Anzitutto, dovremmo considerare i nostri morti come degli amici. Non aiuta Halloween, che invece li rappresenta come nemici, orrende espressioni di un mondo oscuro, che contagia col suo putridume. Il libro dell’Apocalisse, invece, ci presenta la bellezza dell’eternità, così prossima, che il profeta ce la può raccontare: “Vidi una moltitudine immensa, che nessuno poteva contare, di ogni nazione, tribù, popolo e lingua. Tutti stavano in piedi davanti al trono e davanti all’Agnello, avvolti in vesti candide, e tenevano rami di palma (simbolo di vittoria) nelle loro mani” (Ap 7,9). Ma l’apostolo Giovanni rende esplicito il fondamento di questa visione: noi siamo realmente figli di Dio, “anche se ciò che saremo non è stato ancora rivelato”. Soltanto “quando egli sarà manifestato, noi saremo simili a lui, perché lo vedremo così come egli è” (1Gv 3,2).

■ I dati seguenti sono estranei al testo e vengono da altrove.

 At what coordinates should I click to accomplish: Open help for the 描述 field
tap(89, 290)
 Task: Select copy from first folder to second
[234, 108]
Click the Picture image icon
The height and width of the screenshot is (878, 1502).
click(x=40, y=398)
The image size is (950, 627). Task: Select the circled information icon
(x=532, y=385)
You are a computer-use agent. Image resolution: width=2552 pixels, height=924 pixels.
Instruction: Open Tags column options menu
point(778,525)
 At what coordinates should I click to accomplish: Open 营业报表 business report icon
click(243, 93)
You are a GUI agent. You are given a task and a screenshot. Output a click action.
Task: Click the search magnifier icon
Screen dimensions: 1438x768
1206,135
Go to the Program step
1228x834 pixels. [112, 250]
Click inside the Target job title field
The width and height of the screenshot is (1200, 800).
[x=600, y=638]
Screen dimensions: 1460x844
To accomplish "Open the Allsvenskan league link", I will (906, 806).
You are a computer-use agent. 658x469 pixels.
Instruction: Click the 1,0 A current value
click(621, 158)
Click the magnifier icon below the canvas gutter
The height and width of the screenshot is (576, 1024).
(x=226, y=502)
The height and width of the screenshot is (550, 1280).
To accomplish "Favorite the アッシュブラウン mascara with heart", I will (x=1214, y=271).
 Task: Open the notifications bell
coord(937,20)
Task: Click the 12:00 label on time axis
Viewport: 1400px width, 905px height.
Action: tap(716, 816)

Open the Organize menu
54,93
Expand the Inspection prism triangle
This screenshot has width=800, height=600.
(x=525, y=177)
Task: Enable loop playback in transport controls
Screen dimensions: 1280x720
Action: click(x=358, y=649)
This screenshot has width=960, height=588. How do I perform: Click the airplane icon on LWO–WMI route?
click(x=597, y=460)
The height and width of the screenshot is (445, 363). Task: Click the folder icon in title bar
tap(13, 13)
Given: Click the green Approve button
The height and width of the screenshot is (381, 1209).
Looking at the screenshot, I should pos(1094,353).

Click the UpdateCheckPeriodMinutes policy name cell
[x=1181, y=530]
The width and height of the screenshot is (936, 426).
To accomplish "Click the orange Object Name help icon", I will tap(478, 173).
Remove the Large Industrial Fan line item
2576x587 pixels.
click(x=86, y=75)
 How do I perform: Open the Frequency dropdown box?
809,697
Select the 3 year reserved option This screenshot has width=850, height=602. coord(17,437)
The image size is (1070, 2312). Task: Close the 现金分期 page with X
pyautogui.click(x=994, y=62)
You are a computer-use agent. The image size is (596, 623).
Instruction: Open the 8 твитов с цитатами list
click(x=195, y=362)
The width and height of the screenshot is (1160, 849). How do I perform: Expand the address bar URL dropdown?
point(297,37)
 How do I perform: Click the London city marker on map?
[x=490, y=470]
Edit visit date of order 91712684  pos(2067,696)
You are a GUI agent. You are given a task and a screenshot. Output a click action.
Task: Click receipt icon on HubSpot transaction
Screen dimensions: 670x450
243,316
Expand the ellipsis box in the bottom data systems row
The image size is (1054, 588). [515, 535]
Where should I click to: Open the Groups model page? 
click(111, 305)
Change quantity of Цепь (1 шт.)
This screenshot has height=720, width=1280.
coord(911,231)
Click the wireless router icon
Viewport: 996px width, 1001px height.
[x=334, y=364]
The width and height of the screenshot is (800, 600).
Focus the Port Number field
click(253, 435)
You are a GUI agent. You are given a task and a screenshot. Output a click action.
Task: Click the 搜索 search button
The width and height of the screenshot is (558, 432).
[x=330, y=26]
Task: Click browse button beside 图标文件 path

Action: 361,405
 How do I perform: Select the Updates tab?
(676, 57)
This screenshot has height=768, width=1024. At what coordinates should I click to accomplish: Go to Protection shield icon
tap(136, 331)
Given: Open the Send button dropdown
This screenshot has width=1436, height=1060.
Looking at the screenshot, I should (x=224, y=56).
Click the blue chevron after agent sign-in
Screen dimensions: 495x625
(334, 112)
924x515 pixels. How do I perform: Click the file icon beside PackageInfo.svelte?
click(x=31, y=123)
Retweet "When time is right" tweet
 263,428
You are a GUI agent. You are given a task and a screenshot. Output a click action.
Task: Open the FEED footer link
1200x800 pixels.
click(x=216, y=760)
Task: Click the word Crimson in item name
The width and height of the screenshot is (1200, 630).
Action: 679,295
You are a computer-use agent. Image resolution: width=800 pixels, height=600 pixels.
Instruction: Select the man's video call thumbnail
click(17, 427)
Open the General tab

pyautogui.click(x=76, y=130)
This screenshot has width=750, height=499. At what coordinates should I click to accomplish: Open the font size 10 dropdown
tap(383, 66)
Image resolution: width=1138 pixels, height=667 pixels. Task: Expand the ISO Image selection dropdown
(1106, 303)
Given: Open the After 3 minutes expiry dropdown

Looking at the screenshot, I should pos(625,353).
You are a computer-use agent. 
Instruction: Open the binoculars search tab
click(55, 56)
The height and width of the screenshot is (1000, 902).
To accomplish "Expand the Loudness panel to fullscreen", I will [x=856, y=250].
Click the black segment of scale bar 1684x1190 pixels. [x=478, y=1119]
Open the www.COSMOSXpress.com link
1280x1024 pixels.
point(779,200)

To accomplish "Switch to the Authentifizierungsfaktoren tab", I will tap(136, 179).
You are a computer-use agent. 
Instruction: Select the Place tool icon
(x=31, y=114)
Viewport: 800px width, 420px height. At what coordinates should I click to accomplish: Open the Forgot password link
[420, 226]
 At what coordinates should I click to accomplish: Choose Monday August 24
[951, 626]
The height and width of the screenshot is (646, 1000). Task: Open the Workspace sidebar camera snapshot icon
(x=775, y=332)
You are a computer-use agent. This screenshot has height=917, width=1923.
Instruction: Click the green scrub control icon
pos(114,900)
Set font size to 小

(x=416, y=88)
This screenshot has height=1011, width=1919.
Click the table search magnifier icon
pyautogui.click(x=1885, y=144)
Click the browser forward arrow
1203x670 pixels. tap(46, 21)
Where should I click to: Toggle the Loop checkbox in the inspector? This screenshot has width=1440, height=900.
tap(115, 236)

Giovanni descrive mirabilmente la condizione del cristiano: già adesso egli è figlio, ma questa realtà non è ancora pienamente manifesta, neanche a noi. Come gli altri uomini, è necessario “pulirci gli occhi”, per vedere ciò che speriamo. C’è una disciplina da esercitare, anzitutto: non cedere alle illusioni, alle facili promesse. Tuttavia, la cosa più importante è fare fin da adesso l’esperienza del mondo futuro. Come è possibile questo? Anzitutto, con la carità. Nella lettera scorsa, vi citavo san Giovanni: “Carissimi, amiamoci gli uni gli altri, perché l’amore è da Dio: chiunque ama è stato generato da Dio e conosce Dio” (1Gv 4,7). In secondo luogo, con i sacramenti, in particolare con l’Eucaristia. Per suo tramite, noi acquisiamo una sensibilità spirituale, che ci porta a fare esperienza delle cose di Dio, della comunione con lui, della consolazione della sua presenza. Si tratta di una comunione affettiva, che ci porta a sentire rivolte a noi le parole: “Questo è il mio corpo, questo è il mio sangue per te”. Corpo e sangue sono la morte: ecco perchè essa diventa sorella. La morte di Gesù è amore, il corpo e il sangue vengono trasfigurati, entrano nell’eternità dell’amore di Dio, e noi con essi. Così, possiamo ripetere con san Paolo: “Chi ci separerà dall’amore di Cristo? … Io sono persuaso che né morte né vita, né alcun’altra creatura potrà mai separarci dall’amore di Dio, che è in Cristo Gesù, nostro Signore” (Rm 8,35.39).